━━━━━ Extracted material ━━━━━

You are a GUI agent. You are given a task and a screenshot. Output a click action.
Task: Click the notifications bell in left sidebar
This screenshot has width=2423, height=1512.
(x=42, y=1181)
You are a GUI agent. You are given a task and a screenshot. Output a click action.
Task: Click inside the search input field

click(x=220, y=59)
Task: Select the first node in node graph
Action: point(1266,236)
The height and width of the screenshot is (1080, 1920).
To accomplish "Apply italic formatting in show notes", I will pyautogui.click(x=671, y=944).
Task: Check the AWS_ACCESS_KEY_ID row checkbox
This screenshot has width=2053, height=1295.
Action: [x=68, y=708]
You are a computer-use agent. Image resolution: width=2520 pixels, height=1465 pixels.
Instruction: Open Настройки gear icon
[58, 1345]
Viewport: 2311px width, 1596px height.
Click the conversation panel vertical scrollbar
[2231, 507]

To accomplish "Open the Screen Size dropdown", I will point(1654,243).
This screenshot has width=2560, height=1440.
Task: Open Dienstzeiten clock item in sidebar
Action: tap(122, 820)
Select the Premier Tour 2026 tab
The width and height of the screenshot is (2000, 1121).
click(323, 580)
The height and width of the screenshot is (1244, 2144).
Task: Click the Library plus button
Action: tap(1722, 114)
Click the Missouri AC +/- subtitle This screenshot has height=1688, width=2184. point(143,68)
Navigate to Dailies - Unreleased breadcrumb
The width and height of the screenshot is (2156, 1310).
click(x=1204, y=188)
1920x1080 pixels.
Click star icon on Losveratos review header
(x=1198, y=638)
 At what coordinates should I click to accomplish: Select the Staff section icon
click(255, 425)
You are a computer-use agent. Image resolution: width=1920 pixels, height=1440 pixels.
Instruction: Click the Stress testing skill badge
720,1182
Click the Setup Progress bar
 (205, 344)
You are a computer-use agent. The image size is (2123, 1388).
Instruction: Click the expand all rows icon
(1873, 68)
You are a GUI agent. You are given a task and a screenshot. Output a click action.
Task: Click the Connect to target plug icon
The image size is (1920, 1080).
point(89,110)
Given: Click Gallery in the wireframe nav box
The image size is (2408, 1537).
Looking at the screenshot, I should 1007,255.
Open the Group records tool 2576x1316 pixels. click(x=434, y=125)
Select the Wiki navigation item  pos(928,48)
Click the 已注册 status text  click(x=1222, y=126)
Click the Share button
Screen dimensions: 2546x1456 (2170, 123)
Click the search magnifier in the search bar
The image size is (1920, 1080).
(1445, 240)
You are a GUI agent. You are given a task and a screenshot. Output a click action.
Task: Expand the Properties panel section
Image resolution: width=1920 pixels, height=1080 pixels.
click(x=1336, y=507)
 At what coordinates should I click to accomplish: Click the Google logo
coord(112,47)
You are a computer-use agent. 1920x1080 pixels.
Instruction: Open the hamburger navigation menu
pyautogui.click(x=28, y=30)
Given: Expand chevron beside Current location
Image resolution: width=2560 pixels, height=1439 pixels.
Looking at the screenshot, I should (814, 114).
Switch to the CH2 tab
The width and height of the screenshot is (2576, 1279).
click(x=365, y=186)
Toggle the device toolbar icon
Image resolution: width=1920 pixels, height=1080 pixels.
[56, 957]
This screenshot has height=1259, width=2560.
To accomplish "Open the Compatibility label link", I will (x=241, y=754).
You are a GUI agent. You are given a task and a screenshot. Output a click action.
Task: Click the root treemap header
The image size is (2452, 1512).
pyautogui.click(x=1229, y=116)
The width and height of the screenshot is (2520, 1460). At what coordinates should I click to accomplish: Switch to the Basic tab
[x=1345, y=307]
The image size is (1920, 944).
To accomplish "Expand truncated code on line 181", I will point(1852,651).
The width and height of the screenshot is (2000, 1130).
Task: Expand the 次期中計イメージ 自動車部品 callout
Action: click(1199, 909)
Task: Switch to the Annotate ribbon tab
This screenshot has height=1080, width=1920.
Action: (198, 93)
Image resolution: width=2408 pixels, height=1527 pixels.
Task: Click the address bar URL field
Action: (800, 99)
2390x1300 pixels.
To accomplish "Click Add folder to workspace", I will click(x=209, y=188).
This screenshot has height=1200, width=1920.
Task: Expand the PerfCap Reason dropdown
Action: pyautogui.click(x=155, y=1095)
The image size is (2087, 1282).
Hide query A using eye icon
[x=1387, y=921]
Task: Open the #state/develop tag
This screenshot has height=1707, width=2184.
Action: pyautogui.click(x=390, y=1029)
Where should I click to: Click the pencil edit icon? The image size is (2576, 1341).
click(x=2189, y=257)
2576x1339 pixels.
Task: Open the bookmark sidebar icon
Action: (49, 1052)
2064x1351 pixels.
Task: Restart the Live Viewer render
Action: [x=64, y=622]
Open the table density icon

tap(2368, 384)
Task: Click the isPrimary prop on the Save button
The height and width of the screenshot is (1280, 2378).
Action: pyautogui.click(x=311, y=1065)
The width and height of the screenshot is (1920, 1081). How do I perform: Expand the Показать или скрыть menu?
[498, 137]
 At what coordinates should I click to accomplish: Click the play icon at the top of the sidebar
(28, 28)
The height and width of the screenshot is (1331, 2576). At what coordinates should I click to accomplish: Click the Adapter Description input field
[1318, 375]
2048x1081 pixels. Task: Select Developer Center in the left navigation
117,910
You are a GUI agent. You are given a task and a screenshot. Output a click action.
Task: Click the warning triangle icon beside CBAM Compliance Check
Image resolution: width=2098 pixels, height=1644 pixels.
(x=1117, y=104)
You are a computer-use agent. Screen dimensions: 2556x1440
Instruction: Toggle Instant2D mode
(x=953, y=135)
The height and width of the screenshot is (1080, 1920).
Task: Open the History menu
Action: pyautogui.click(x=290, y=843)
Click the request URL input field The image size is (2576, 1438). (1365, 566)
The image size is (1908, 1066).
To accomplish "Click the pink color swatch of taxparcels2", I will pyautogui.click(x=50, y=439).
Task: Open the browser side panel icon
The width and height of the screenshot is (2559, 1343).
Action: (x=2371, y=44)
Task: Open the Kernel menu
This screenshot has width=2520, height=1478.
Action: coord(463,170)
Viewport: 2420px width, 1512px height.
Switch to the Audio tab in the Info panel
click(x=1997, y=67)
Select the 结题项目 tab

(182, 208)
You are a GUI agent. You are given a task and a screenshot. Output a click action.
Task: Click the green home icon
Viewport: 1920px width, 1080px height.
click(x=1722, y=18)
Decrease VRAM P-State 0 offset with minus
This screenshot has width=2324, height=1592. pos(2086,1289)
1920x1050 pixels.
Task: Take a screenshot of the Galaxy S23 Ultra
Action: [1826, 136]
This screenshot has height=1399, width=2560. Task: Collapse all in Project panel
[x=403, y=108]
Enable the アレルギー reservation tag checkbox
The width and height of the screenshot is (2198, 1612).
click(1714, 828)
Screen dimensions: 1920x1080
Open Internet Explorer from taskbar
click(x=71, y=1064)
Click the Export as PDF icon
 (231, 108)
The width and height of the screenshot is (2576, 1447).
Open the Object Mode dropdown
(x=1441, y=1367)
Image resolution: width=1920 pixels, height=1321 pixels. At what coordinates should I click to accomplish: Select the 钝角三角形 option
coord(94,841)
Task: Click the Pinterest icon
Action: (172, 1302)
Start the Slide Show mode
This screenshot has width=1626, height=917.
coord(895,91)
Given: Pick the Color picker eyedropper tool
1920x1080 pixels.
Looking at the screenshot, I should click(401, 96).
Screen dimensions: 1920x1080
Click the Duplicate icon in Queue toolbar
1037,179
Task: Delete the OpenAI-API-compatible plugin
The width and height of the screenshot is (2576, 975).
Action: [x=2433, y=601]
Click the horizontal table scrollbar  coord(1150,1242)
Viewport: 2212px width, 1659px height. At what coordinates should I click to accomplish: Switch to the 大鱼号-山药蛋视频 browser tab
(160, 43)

━━━━━

### What is being asked
Write out every record exactly as it appears above.

### Answer to the exercise
You are a GUI agent. You are given a task and a screenshot. Output a click action.
Task: Click the notifications bell in left sidebar
This screenshot has width=2423, height=1512.
(x=42, y=1181)
You are a GUI agent. You are given a task and a screenshot. Output a click action.
Task: Click inside the search input field

click(x=220, y=59)
Task: Select the first node in node graph
Action: point(1266,236)
The height and width of the screenshot is (1080, 1920).
To accomplish "Apply italic formatting in show notes", I will pyautogui.click(x=671, y=944).
Task: Check the AWS_ACCESS_KEY_ID row checkbox
This screenshot has width=2053, height=1295.
Action: [x=68, y=708]
You are a computer-use agent. Image resolution: width=2520 pixels, height=1465 pixels.
Instruction: Open Настройки gear icon
[58, 1345]
Viewport: 2311px width, 1596px height.
Click the conversation panel vertical scrollbar
[2231, 507]

To accomplish "Open the Screen Size dropdown", I will point(1654,243).
This screenshot has width=2560, height=1440.
Task: Open Dienstzeiten clock item in sidebar
Action: tap(122, 820)
Select the Premier Tour 2026 tab
The width and height of the screenshot is (2000, 1121).
click(323, 580)
The height and width of the screenshot is (1244, 2144).
Task: Click the Library plus button
Action: tap(1722, 114)
Click the Missouri AC +/- subtitle This screenshot has height=1688, width=2184. point(143,68)
Navigate to Dailies - Unreleased breadcrumb
The width and height of the screenshot is (2156, 1310).
click(x=1204, y=188)
1920x1080 pixels.
Click star icon on Losveratos review header
(x=1198, y=638)
 At what coordinates should I click to accomplish: Select the Staff section icon
click(255, 425)
You are a computer-use agent. Image resolution: width=1920 pixels, height=1440 pixels.
Instruction: Click the Stress testing skill badge
720,1182
Click the Setup Progress bar
 (205, 344)
You are a computer-use agent. The image size is (2123, 1388).
Instruction: Click the expand all rows icon
(1873, 68)
You are a GUI agent. You are given a task and a screenshot. Output a click action.
Task: Click the Connect to target plug icon
The image size is (1920, 1080).
point(89,110)
Given: Click Gallery in the wireframe nav box
The image size is (2408, 1537).
Looking at the screenshot, I should 1007,255.
Open the Group records tool 2576x1316 pixels. click(x=434, y=125)
Select the Wiki navigation item  pos(928,48)
Click the 已注册 status text  click(x=1222, y=126)
Click the Share button
Screen dimensions: 2546x1456 (2170, 123)
Click the search magnifier in the search bar
The image size is (1920, 1080).
(1445, 240)
You are a GUI agent. You are given a task and a screenshot. Output a click action.
Task: Expand the Properties panel section
Image resolution: width=1920 pixels, height=1080 pixels.
click(x=1336, y=507)
 At what coordinates should I click to accomplish: Click the Google logo
coord(112,47)
You are a computer-use agent. 1920x1080 pixels.
Instruction: Open the hamburger navigation menu
pyautogui.click(x=28, y=30)
Given: Expand chevron beside Current location
Image resolution: width=2560 pixels, height=1439 pixels.
Looking at the screenshot, I should (814, 114).
Switch to the CH2 tab
The width and height of the screenshot is (2576, 1279).
click(x=365, y=186)
Toggle the device toolbar icon
Image resolution: width=1920 pixels, height=1080 pixels.
[56, 957]
This screenshot has height=1259, width=2560.
To accomplish "Open the Compatibility label link", I will (x=241, y=754).
You are a GUI agent. You are given a task and a screenshot. Output a click action.
Task: Click the root treemap header
The image size is (2452, 1512).
pyautogui.click(x=1229, y=116)
The width and height of the screenshot is (2520, 1460). At what coordinates should I click to accomplish: Switch to the Basic tab
[x=1345, y=307]
The image size is (1920, 944).
To accomplish "Expand truncated code on line 181", I will point(1852,651).
The width and height of the screenshot is (2000, 1130).
Task: Expand the 次期中計イメージ 自動車部品 callout
Action: click(1199, 909)
Task: Switch to the Annotate ribbon tab
This screenshot has height=1080, width=1920.
Action: (198, 93)
Image resolution: width=2408 pixels, height=1527 pixels.
Task: Click the address bar URL field
Action: (800, 99)
2390x1300 pixels.
To accomplish "Click Add folder to workspace", I will click(x=209, y=188).
This screenshot has height=1200, width=1920.
Task: Expand the PerfCap Reason dropdown
Action: pyautogui.click(x=155, y=1095)
The image size is (2087, 1282).
Hide query A using eye icon
[x=1387, y=921]
Task: Open the #state/develop tag
This screenshot has height=1707, width=2184.
Action: pyautogui.click(x=390, y=1029)
Where should I click to: Click the pencil edit icon? The image size is (2576, 1341).
click(x=2189, y=257)
2576x1339 pixels.
Task: Open the bookmark sidebar icon
Action: (49, 1052)
2064x1351 pixels.
Task: Restart the Live Viewer render
Action: [x=64, y=622]
Open the table density icon

tap(2368, 384)
Task: Click the isPrimary prop on the Save button
The height and width of the screenshot is (1280, 2378).
Action: pyautogui.click(x=311, y=1065)
The width and height of the screenshot is (1920, 1081). How do I perform: Expand the Показать или скрыть menu?
[498, 137]
 At what coordinates should I click to accomplish: Click the play icon at the top of the sidebar
(28, 28)
The height and width of the screenshot is (1331, 2576). At what coordinates should I click to accomplish: Click the Adapter Description input field
[1318, 375]
2048x1081 pixels. Task: Select Developer Center in the left navigation
117,910
You are a GUI agent. You are given a task and a screenshot. Output a click action.
Task: Click the warning triangle icon beside CBAM Compliance Check
Image resolution: width=2098 pixels, height=1644 pixels.
(x=1117, y=104)
You are a computer-use agent. Screen dimensions: 2556x1440
Instruction: Toggle Instant2D mode
(x=953, y=135)
The height and width of the screenshot is (1080, 1920).
Task: Open the History menu
Action: pyautogui.click(x=290, y=843)
Click the request URL input field The image size is (2576, 1438). (1365, 566)
The image size is (1908, 1066).
To accomplish "Click the pink color swatch of taxparcels2", I will pyautogui.click(x=50, y=439).
Task: Open the browser side panel icon
The width and height of the screenshot is (2559, 1343).
Action: (x=2371, y=44)
Task: Open the Kernel menu
This screenshot has width=2520, height=1478.
Action: coord(463,170)
Viewport: 2420px width, 1512px height.
Switch to the Audio tab in the Info panel
click(x=1997, y=67)
Select the 结题项目 tab

(182, 208)
You are a GUI agent. You are given a task and a screenshot. Output a click action.
Task: Click the green home icon
Viewport: 1920px width, 1080px height.
click(x=1722, y=18)
Decrease VRAM P-State 0 offset with minus
This screenshot has width=2324, height=1592. pos(2086,1289)
1920x1050 pixels.
Task: Take a screenshot of the Galaxy S23 Ultra
Action: [1826, 136]
This screenshot has height=1399, width=2560. Task: Collapse all in Project panel
[x=403, y=108]
Enable the アレルギー reservation tag checkbox
The width and height of the screenshot is (2198, 1612).
click(1714, 828)
Screen dimensions: 1920x1080
Open Internet Explorer from taskbar
click(x=71, y=1064)
Click the Export as PDF icon
 (231, 108)
The width and height of the screenshot is (2576, 1447).
Open the Object Mode dropdown
(x=1441, y=1367)
Image resolution: width=1920 pixels, height=1321 pixels. At what coordinates should I click to accomplish: Select the 钝角三角形 option
coord(94,841)
Task: Click the Pinterest icon
Action: (172, 1302)
Start the Slide Show mode
This screenshot has width=1626, height=917.
coord(895,91)
Given: Pick the Color picker eyedropper tool
1920x1080 pixels.
Looking at the screenshot, I should click(401, 96).
Screen dimensions: 1920x1080
Click the Duplicate icon in Queue toolbar
1037,179
Task: Delete the OpenAI-API-compatible plugin
The width and height of the screenshot is (2576, 975).
Action: [x=2433, y=601]
Click the horizontal table scrollbar  coord(1150,1242)
Viewport: 2212px width, 1659px height. At what coordinates should I click to accomplish: Switch to the 大鱼号-山药蛋视频 browser tab
(160, 43)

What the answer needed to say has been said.